The use of social housing should ideally be a transitional solution and not mean a lifelong right of residence. Support and (rental) assistance should be provided to beneficiaries through a (compulsory) accompaniment pathway to find adequate and affordable housing or ownership in the private sector.
Diversity among residents
When allocating flats and houses, the participants of the citizens' meeting recommend ensuring diversity among residents: WHOM is offered WHICH flat, also to prevent ghettoisation or the emergence of social hotspots?
For housing in rural areas, it is recommended to draw up a survey to be updated regularly, asking for the specific needs of the population of the individual municipalities, as there is no uniform solution for all, but the most efficient and target-oriented regulations are needed. The creation of settlements on the outskirts of villages and the urbanisation of villages through large, high buildings that are not adapted to their surroundings should be avoided.
Upgrading rural living space
The centres of the villages are to be made child-, family- and senior-friendly through targeted projects. It is also proposed to promote the purchase of primary residences in the countryside so that young families will settle there in the long term and the villages will be revitalised.
By investing in hospital capacity and accessibility, everyone should be able to reach a hospital within 30 minutes. "Health care in rural areas is essential for attractiveness and quality of life," says the citizens' report. In general, the attractiveness of rural areas should be enhanced.
Student and tenant had their say
In addition to experts, the participants of the citizens' assembly also listened to a student who had lived in the shared housing project "Weserstrand" together with young people with disabilities.

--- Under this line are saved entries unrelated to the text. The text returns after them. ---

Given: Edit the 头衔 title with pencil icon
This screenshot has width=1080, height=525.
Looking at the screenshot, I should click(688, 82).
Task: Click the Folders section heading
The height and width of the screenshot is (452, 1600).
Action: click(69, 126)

The tenant of a social housing unit also had her say.
The Citizens' Dialogue Permanent Secretariat had sent out 1,000 invitations for the Citizens' Assembly, which held six sessions from 30 October 2021 to 19 February 2022. From the citizens interested in participating, a group was put together that was a reflection of the population according to criteria such as age, gender, place of residence and socio-economic background (occupation, level of education, family composition, etc.).

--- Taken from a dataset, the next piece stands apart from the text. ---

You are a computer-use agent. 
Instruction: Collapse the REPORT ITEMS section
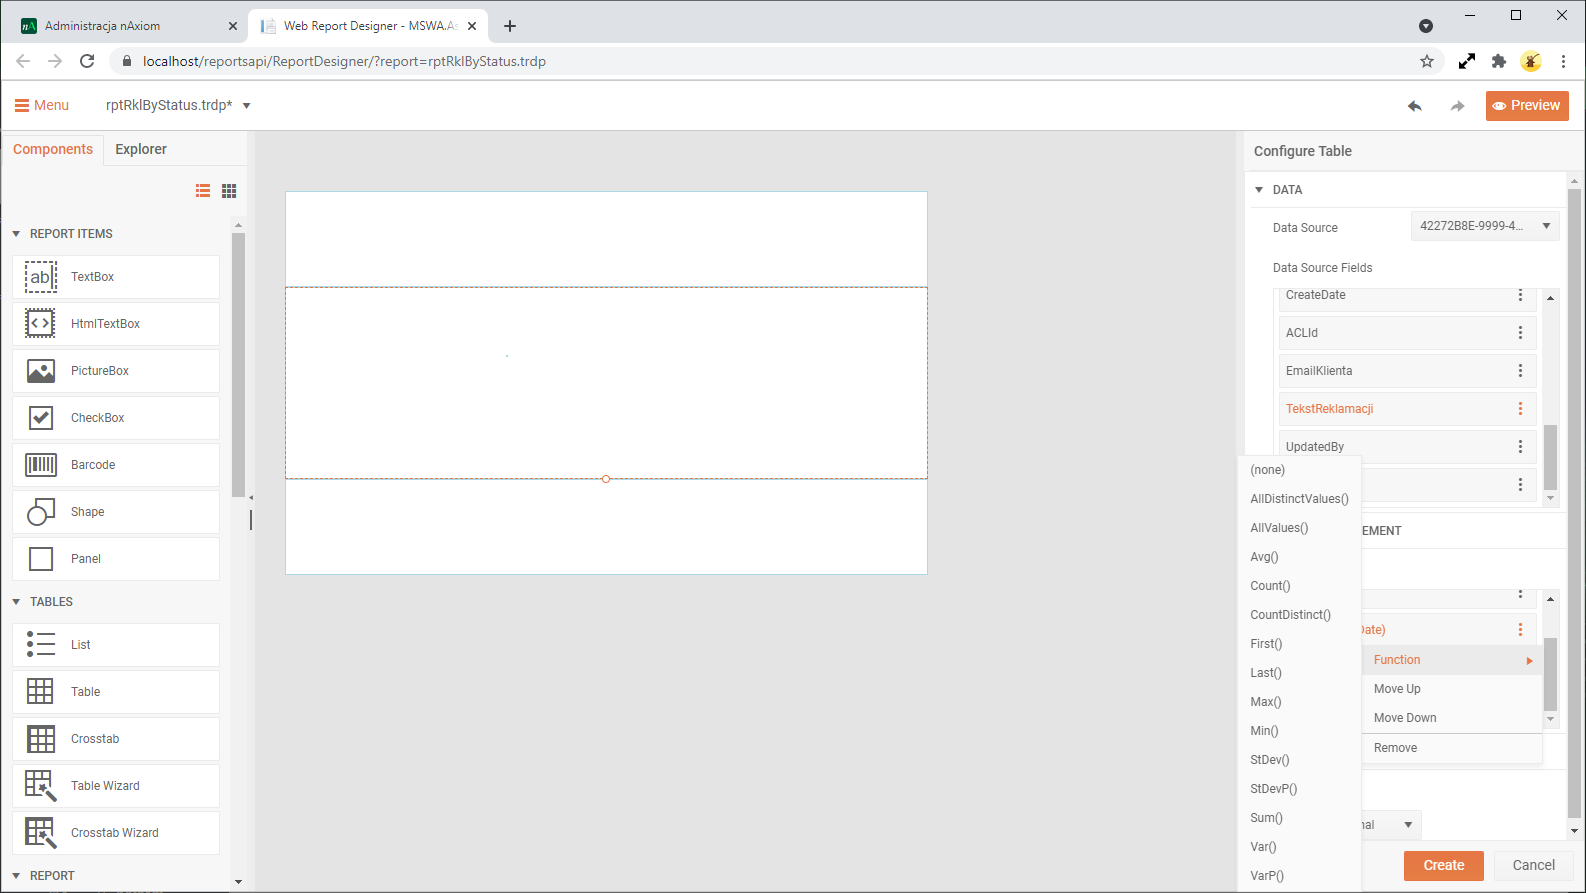tap(16, 234)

Population could suggest topics
In spring 2021, the population was called upon to propose and vote for new topics for the citizens' assembly, which has existed since 2019. From the numerous suggestions, the citizens' council, which prepares the citizens' assemblies, had determined a topic for discussion. The third round of the citizens' dialogue in East Belgium dealt with the question "Housing for all! How can politics create sustainable and affordable housing for all?"
On 18 March 2022, the recommendations of the citizens' assembly on housing were presented in a special public meeting of the relevant committee in parliament. On 1 July 2022, this parliamentary committee presented its opinion on the possible implementation of the recommendations. For 9 October 2023, the Parliament had invited the participants of the citizens' assembly to a debate on the implementation report that had been prepared in the meantime. On 13 November 2023, Parliament will discuss the implementation report.
Randomly selected people organise the process
The Citizens' Assembly is the most important part of the Citizens' Dialogue in East Belgium is: it discusses issues and makes recommendations to policy-makers. It is composed of 25 to 50 citizens who are chosen by lot.
The citizens' council organises the citizens' assembly and monitors the implementation of the assembly's recommendations by the politicians. It is composed of 24 citizens who have previously participated in a citizens' assembly.
The Permanent Secretariat of the Citizens' Dialogue consists of a staff member of the parliamentary administration. It oversees the entire citizens' dialogue.